The pace of housing-market activity enjoyed a big jump in July – rising for the fourth straight month – yet the inventory of unsold homes remains stubbornly high.
July saw a 7.2 percent surge in sales volume for previously owned homes, compared with June. Home sales reached an annual pace of more than 5 million units for the first time since the financial crisis deepened last September.
But the number of homes for sale stood at 4.1 million, up from 3.8 million in June.
Housing analysts say this unusually high level of inventory sends a signal that's part good news, part bad.
"This suggests to us that more homeowners are willing to test the market [and put their homes up for sale], as conditions appear to have stabilized," economists at Goldman Sachs wrote to clients. "If so, this is obviously good news in terms of a read on sentiment, but it also serves as a reminder that there is probably quite a large pent-up supply on the sidelines."
In fact, 29 percent of homeowners are at least somewhat interested in putting their houses on the market, according to a recent survey by Zillow.com, the online provider of housing-market information.
This large "shadow inventory" has grown during the past two years as many potential sellers wait for a better market conditions.
Meanwhile, the official "for sale" inventory of unsold homes is the equivalent of 9.4 months' worth of sales, down from an 11-month supply a year ago, the National Association of Realtors (NAR) estimates.
The association also reported that the median sales price in July was $178,000, down from a month before but up 8 percent since January.

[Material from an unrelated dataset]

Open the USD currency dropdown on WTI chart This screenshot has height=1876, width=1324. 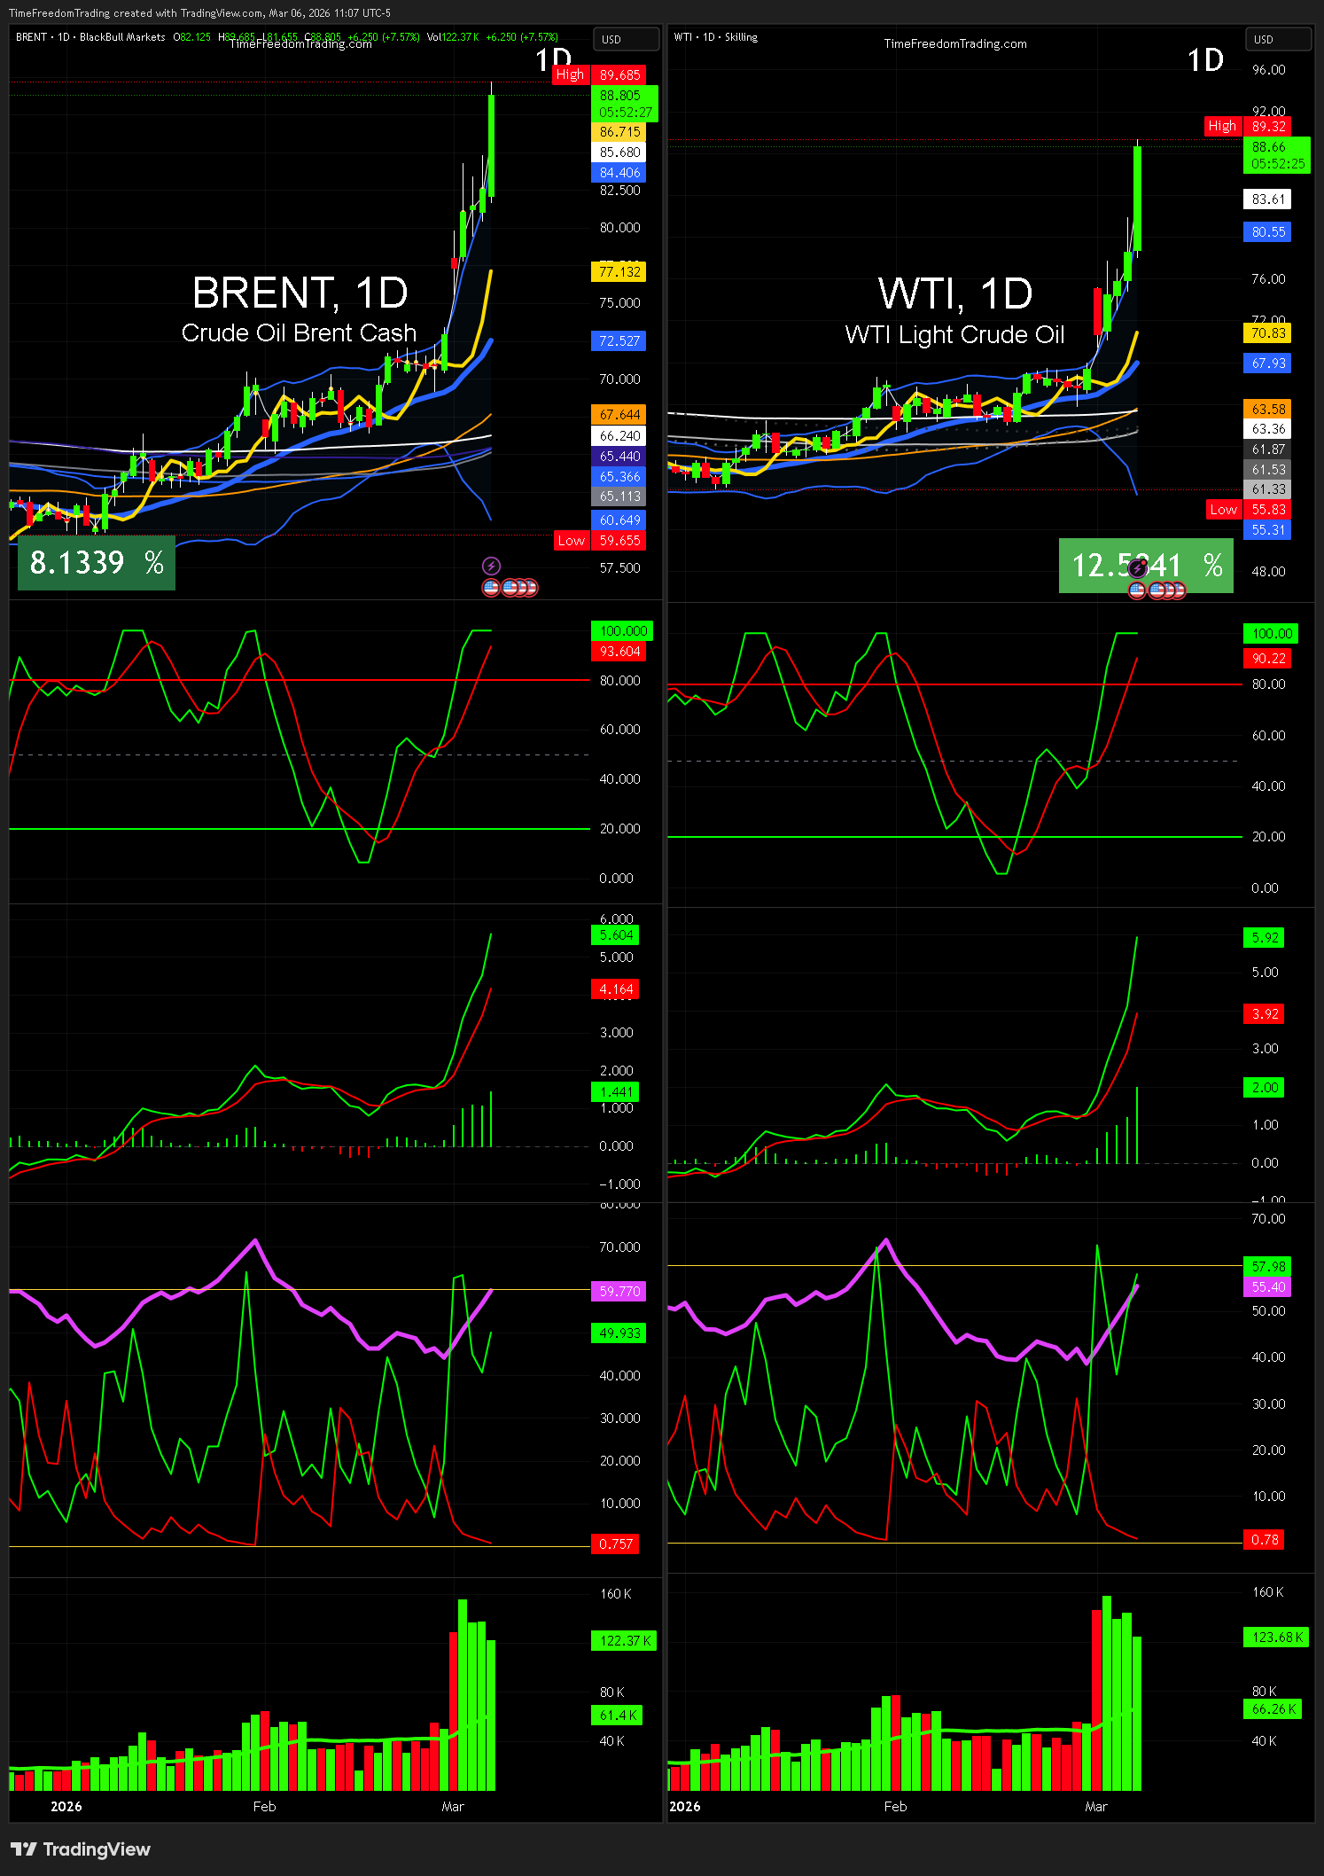[1277, 39]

The rise in sales volume is a very positive sign, but comes partly because of an $8,000 tax break for first-time home buyers that expires in November, analysts say.
Moreover, for home prices to fully stabilize, the inventory numbers will need to show a better balance of supply and demand. Jan Hatzius, chief US economist at Goldman Sachs, forecasts that home prices will continue falling into next year, perhaps by another 10 percent.
Reaching a bottom in home prices is important for the whole economy – affecting everything from consumer confidence and household wealth to the losses that banks face when homeowners default on loans.
The NAR median price isn't the only indicator that has recently shown signs of improvement. The Federal Housing Finance Agency's home price index, for instance, has been edging upward slightly this year.
But some other indexes show price declines continuing. Analysts warn against reading too much into price indexes during such an unusual period in the housing market. Rather, they say, watch a range of indicators to read housing-market health, including the pace of traditional sales, foreclosures, and the for-sale inventory.